21st Century Wire says…
What does the CJEU’s ruling on data protection in the Google Spain case mean for us?
While under certain circumstances one can see how some would want to remove ‘irrelevant’ or ‘inaccurate’ personal material as described in the ruling, we wonder how Google will comply with the new provision and will their response be balanced in retaining freedom of speech versus the freedom to remove data?
‘Right to be forgotten’: Google launches form to allow users to delete ‘inadequate’ data
Google has opened a service for European users to request deletion of their data from search engines if they consider their content irrelevant or outdated, a move that followed the ruling of the European court calling for the “right to be forgotten.”
“Certain users can ask search engines to remove results for queries that include their name where those results are inadequate, irrelevant or no longer relevant, or excessive in relation to the purposes for which they were processed,” says the form on a Web page that Google opened late on Thursday for European users.
Google says that when evaluating users’ request, the company checks “whether the results include outdated information about you, as well as whether there’s a public interest in the information.” The later includes information about financial scams, professional malpractice, criminal convictions, or public conduct of government officials.
“In implementing this decision, we will assess each individual request and attempt to balance the privacy rights of the individual with the public’s right to know and distribute information,” says the form on the website.
To remove their name, the user also needs to “provide the URL for each link appearing in a Google search for his name” and explain why this data is irrelevant or outdated. An individual must also submit a digital copy of an ID to verify that impersonators aren’t using the form.
Meanwhile, the internet giant didn’t say when exactly it would remove links that meet the criteria for being taken down, adding only that it is “working to finalize the implementation of removal requests … as soon as possible.”
The decision to allow users to have their data be erased follows the May-13 ruling by the Court of Justice of the European Union, which said they have the right to make Google delete information about them from their search results.

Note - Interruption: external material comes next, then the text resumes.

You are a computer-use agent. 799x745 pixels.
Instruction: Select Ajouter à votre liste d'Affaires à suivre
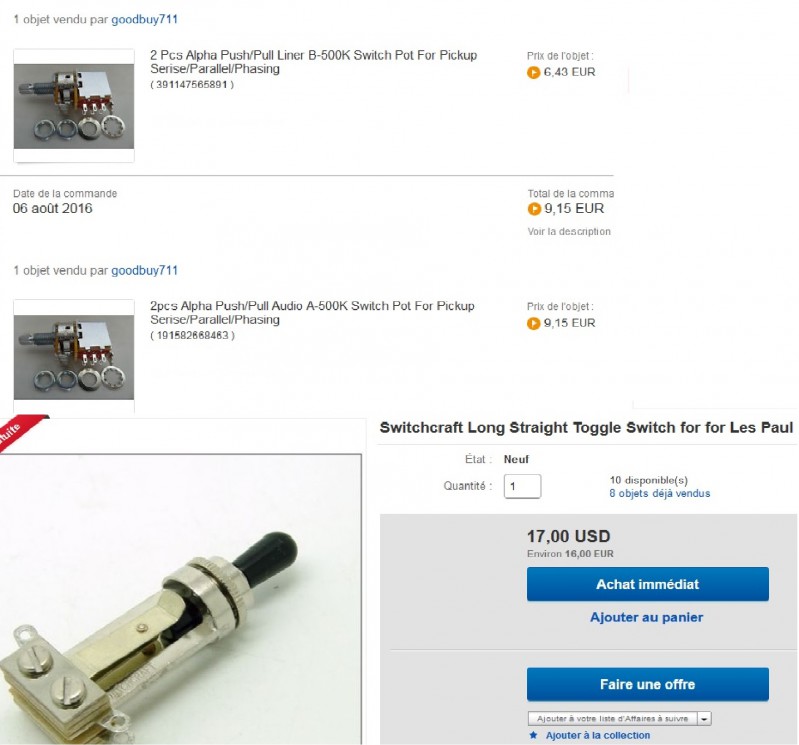pyautogui.click(x=612, y=719)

According to Eric Schmidt, Executive Chairman of Google, there were “many open questions”after the ruling which went too far in favor of privacy at the cost of the right to know.
“A simple way of understanding what happened here is that you have a collision between a right to be forgotten and a right to know. From Google’s perspective that’s a balance,” said Schmidt.“Google believes, having looked at the decision which is binding, that the balance that was struck was wrong.”
Google is currently launching a special advisory committee of senior Google executives and independent experts to establish some guidelines around the right to be forgotten.
Among the members of the group will be Schmidt and David Drummond, the company’s chief legal officer as well as Jimmy Wales, co-founder of online encyclopedia Wikipedia, Luciano Floridi, Oxford Internet Institute ethics professor and Frank La Rue, the United Nations Special Rapporteur on the Promotion and Protection of the Right to Freedom of Opinion and Expression.